--- EXERCISE GOAL ---
For the entries below, report every line that includes the word "agent".

--- DATASET EXCERPTS ---
>>>

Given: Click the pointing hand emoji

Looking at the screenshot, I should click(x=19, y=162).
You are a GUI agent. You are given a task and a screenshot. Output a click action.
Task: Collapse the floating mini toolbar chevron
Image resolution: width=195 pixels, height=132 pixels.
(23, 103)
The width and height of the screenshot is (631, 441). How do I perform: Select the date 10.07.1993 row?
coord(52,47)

<<<
>>>

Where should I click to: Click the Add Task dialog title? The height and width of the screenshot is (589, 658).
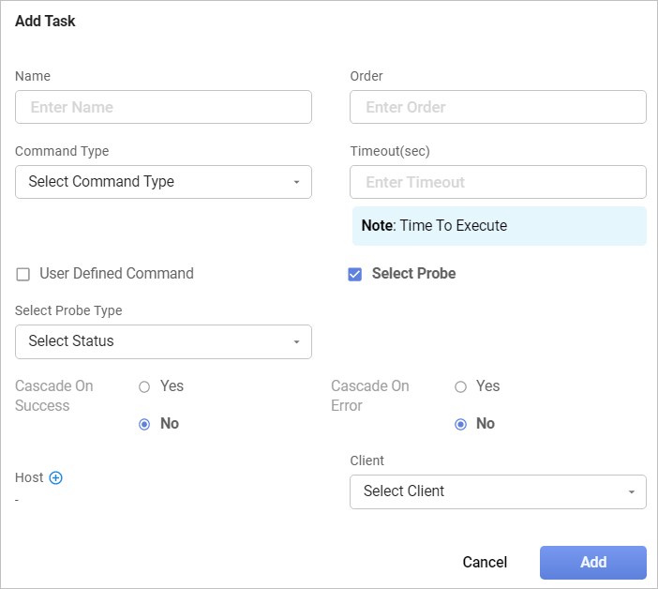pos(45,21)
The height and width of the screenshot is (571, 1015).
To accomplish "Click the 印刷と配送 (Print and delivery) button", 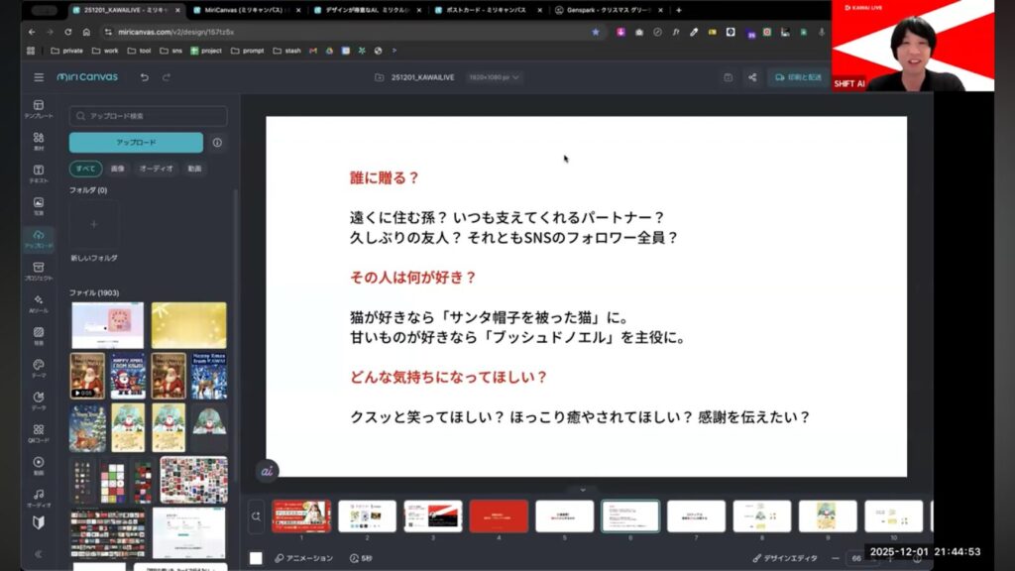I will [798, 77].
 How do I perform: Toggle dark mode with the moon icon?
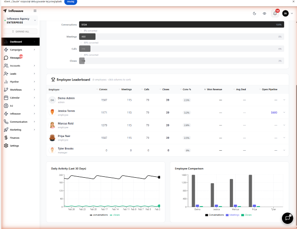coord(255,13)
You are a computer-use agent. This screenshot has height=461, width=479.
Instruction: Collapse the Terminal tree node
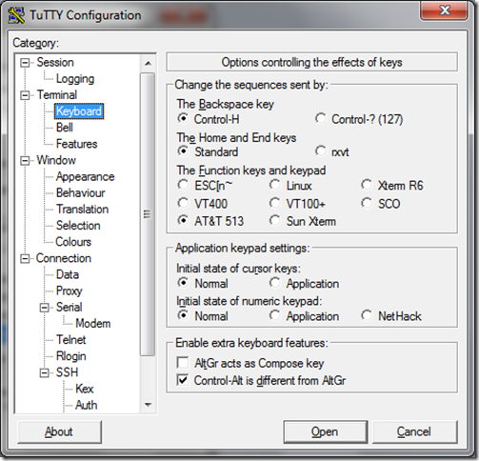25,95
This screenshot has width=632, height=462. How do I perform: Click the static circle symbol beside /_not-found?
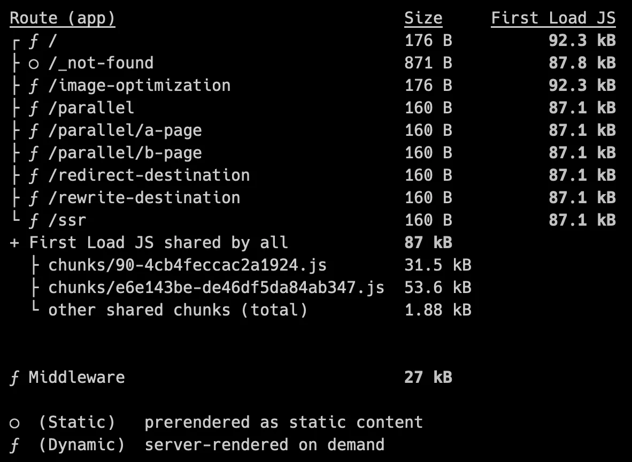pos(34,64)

<<<

--- RESPONSE BELOW ---
You are a GUI agent. You are given a task and a screenshot. Output a click action.
You are a computer-use agent. This screenshot has height=461, width=479.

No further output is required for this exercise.